Comments for climatedata.ca

juliettelavoie commented 1 year ago

As discussed in the CCDP DWG, I am putting comments here regarding the integration of the tool on the site.

Really cool tool! I think it will provide a really vivid image on future climates for users!

Here are a few things I think might not be immediately obvious to our users:

[x] "Number of candidate pixels": I think most people associate pixels to photos. Maybe it could be replaced by grid cell or urban area . I also like Travis's idea to show the candidate area of the map. If possible, it would be nice to be plotting it even before running the search.
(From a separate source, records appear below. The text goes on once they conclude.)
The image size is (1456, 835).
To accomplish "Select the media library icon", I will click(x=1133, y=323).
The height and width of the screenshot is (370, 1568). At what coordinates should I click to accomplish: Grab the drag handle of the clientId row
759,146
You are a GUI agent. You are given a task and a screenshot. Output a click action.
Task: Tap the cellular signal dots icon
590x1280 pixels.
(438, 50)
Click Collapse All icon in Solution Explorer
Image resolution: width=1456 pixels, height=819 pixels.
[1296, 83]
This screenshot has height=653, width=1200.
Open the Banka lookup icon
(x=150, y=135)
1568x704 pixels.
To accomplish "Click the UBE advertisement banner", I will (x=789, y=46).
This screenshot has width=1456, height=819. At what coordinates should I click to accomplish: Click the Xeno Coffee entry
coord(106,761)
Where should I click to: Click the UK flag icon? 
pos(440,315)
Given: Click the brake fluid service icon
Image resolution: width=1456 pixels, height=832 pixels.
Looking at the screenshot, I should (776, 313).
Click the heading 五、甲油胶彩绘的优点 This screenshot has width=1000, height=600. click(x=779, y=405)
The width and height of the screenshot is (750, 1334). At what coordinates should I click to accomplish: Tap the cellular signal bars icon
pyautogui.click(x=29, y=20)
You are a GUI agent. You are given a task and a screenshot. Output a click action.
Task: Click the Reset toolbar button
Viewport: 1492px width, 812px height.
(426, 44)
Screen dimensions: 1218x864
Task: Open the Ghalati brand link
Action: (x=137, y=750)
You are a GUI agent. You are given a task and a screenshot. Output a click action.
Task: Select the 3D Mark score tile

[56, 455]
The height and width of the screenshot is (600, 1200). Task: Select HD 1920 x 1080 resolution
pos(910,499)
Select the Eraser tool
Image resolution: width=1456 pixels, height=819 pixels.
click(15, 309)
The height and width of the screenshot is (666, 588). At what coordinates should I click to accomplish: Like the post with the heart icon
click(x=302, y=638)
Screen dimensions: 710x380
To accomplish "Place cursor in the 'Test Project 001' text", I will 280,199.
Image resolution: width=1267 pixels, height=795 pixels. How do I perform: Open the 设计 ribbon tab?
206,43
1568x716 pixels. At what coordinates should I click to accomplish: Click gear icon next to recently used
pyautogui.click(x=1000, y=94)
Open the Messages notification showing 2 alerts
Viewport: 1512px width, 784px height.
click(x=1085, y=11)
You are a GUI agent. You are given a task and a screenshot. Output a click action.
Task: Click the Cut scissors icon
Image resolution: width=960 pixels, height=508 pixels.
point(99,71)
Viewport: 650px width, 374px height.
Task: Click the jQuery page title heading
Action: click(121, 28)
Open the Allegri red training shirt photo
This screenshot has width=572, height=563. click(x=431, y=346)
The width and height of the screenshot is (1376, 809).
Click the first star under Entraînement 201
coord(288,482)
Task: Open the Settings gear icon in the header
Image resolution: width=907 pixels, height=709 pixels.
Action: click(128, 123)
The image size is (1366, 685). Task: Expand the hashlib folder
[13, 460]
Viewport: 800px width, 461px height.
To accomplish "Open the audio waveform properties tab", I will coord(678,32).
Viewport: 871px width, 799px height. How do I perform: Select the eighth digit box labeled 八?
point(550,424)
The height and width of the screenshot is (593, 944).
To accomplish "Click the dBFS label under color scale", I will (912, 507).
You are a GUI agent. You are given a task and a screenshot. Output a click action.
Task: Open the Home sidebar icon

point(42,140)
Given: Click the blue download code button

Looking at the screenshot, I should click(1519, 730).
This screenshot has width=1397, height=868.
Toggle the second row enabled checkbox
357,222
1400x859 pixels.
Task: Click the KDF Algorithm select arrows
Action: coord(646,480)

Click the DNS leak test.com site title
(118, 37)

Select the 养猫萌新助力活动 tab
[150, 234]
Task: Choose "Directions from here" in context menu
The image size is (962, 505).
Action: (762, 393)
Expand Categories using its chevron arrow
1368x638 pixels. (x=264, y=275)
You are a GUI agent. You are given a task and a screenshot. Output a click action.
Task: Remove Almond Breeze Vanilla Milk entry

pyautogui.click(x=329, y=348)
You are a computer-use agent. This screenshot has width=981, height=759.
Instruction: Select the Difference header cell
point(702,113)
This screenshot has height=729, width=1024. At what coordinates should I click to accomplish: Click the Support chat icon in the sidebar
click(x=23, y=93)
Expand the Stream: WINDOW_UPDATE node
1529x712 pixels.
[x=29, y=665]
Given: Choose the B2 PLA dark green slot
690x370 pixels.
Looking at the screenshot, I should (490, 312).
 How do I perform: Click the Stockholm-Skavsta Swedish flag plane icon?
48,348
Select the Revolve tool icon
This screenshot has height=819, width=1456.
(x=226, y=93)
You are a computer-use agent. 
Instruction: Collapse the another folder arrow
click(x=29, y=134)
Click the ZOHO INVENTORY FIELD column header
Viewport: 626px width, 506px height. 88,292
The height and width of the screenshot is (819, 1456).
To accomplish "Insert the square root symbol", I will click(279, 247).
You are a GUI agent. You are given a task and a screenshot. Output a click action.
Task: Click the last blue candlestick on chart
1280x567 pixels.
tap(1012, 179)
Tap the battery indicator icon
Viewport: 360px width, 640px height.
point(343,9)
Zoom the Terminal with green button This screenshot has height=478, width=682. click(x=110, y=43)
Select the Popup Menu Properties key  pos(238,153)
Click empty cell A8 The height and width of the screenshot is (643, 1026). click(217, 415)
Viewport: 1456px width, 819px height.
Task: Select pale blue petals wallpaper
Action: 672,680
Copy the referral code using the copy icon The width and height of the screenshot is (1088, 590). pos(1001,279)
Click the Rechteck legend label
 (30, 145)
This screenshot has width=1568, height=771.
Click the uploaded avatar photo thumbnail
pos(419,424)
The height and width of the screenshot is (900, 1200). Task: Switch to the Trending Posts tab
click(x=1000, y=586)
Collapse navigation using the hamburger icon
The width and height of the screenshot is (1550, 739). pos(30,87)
This would work well with Mathieu's idea to have a result already showing when we first land on the page. The target city for the first result already showing could be random or based on the location of the user.
[x] Arriving to the page without having read the report it is a bit confusing why a red model with poor quality is before an average yellow model. Is the representativeness score so important that is should influence what people see first? If so, I would be clearer that this is what is being rank here and why that matters.
[x] In "Quality of analogy: Excellent (-0.031, top 0.99 %)", the top 0.99% of what ?
[x] In the row urban area and the column Analogue, what is the number of km in parentheses?
[x] On the figure distribution comparison, it is already clear, but I think it would be easier to read if there was a common element for the dataset (colour) and a common element for the time periods (filling). e.g., target future = striped purple, target present = solid purple, analogue present = solid yellow.
[ ] On the figure average change, I assume the dotted lines are standard deviations of the target present. I would be nice to add this to the legend. Also, I am not sure what message this is trying to communicate ? (see #35 - SG)
[ ] On the figure Full Timeseries, a legend would be helpful even if the same colours as before are used. Also, maybe we could add an arrow to signify that we are copying the target present time series in the future. (see #35 - SG)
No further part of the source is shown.